Please retype the whole listing so that it matches the original exactly.

◆ Dataset
● ● ● ● ● ● ●

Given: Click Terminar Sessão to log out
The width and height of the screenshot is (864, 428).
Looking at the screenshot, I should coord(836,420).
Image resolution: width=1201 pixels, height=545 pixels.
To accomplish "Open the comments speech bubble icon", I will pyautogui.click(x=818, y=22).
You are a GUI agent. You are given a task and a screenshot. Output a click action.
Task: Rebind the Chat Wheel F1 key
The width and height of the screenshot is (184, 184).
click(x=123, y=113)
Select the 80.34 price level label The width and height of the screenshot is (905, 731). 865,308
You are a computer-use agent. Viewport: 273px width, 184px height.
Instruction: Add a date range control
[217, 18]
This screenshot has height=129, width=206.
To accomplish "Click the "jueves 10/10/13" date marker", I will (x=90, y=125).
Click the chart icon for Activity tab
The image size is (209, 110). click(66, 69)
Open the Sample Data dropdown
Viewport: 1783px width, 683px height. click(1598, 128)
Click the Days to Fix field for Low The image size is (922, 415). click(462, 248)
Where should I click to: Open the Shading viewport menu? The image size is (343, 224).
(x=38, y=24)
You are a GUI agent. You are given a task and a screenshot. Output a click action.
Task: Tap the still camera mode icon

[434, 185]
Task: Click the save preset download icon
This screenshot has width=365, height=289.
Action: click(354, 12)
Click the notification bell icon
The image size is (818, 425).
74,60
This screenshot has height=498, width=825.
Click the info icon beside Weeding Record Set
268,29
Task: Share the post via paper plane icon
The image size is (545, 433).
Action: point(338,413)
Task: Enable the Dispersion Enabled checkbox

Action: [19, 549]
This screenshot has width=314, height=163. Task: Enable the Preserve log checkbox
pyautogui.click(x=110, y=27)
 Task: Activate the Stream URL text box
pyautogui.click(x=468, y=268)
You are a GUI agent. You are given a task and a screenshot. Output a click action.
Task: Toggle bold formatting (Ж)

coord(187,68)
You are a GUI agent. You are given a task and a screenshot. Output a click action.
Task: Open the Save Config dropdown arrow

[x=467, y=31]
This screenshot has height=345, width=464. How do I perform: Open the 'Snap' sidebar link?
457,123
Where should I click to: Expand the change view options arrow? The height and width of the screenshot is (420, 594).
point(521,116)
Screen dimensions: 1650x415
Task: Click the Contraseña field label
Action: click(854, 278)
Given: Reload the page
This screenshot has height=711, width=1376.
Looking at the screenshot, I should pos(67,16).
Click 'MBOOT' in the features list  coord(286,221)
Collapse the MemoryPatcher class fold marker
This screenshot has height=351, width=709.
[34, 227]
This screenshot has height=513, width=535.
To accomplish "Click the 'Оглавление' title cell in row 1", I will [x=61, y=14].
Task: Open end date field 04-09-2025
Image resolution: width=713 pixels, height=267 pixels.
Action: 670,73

● ● ● ● ● ● ●

◆ Exercise solution
Given: Click Terminar Sessão to log out
The width and height of the screenshot is (864, 428).
Looking at the screenshot, I should coord(836,420).
Image resolution: width=1201 pixels, height=545 pixels.
To accomplish "Open the comments speech bubble icon", I will pyautogui.click(x=818, y=22).
You are a GUI agent. You are given a task and a screenshot. Output a click action.
Task: Rebind the Chat Wheel F1 key
The width and height of the screenshot is (184, 184).
click(x=123, y=113)
Select the 80.34 price level label The width and height of the screenshot is (905, 731). 865,308
You are a computer-use agent. Viewport: 273px width, 184px height.
Instruction: Add a date range control
[217, 18]
This screenshot has height=129, width=206.
To accomplish "Click the "jueves 10/10/13" date marker", I will (x=90, y=125).
Click the chart icon for Activity tab
The image size is (209, 110). click(66, 69)
Open the Sample Data dropdown
Viewport: 1783px width, 683px height. click(1598, 128)
Click the Days to Fix field for Low The image size is (922, 415). click(462, 248)
Where should I click to: Open the Shading viewport menu? The image size is (343, 224).
(x=38, y=24)
You are a GUI agent. You are given a task and a screenshot. Output a click action.
Task: Tap the still camera mode icon

[434, 185]
Task: Click the save preset download icon
This screenshot has width=365, height=289.
Action: click(354, 12)
Click the notification bell icon
The image size is (818, 425).
74,60
This screenshot has height=498, width=825.
Click the info icon beside Weeding Record Set
268,29
Task: Share the post via paper plane icon
The image size is (545, 433).
Action: point(338,413)
Task: Enable the Dispersion Enabled checkbox

Action: [19, 549]
This screenshot has width=314, height=163. Task: Enable the Preserve log checkbox
pyautogui.click(x=110, y=27)
 Task: Activate the Stream URL text box
pyautogui.click(x=468, y=268)
You are a GUI agent. You are given a task and a screenshot. Output a click action.
Task: Toggle bold formatting (Ж)

coord(187,68)
You are a GUI agent. You are given a task and a screenshot. Output a click action.
Task: Open the Save Config dropdown arrow

[x=467, y=31]
This screenshot has height=345, width=464. How do I perform: Open the 'Snap' sidebar link?
457,123
Where should I click to: Expand the change view options arrow? The height and width of the screenshot is (420, 594).
point(521,116)
Screen dimensions: 1650x415
Task: Click the Contraseña field label
Action: click(854, 278)
Given: Reload the page
This screenshot has height=711, width=1376.
Looking at the screenshot, I should pos(67,16).
Click 'MBOOT' in the features list  coord(286,221)
Collapse the MemoryPatcher class fold marker
This screenshot has height=351, width=709.
[34, 227]
This screenshot has height=513, width=535.
To accomplish "Click the 'Оглавление' title cell in row 1", I will [x=61, y=14].
Task: Open end date field 04-09-2025
Image resolution: width=713 pixels, height=267 pixels.
Action: 670,73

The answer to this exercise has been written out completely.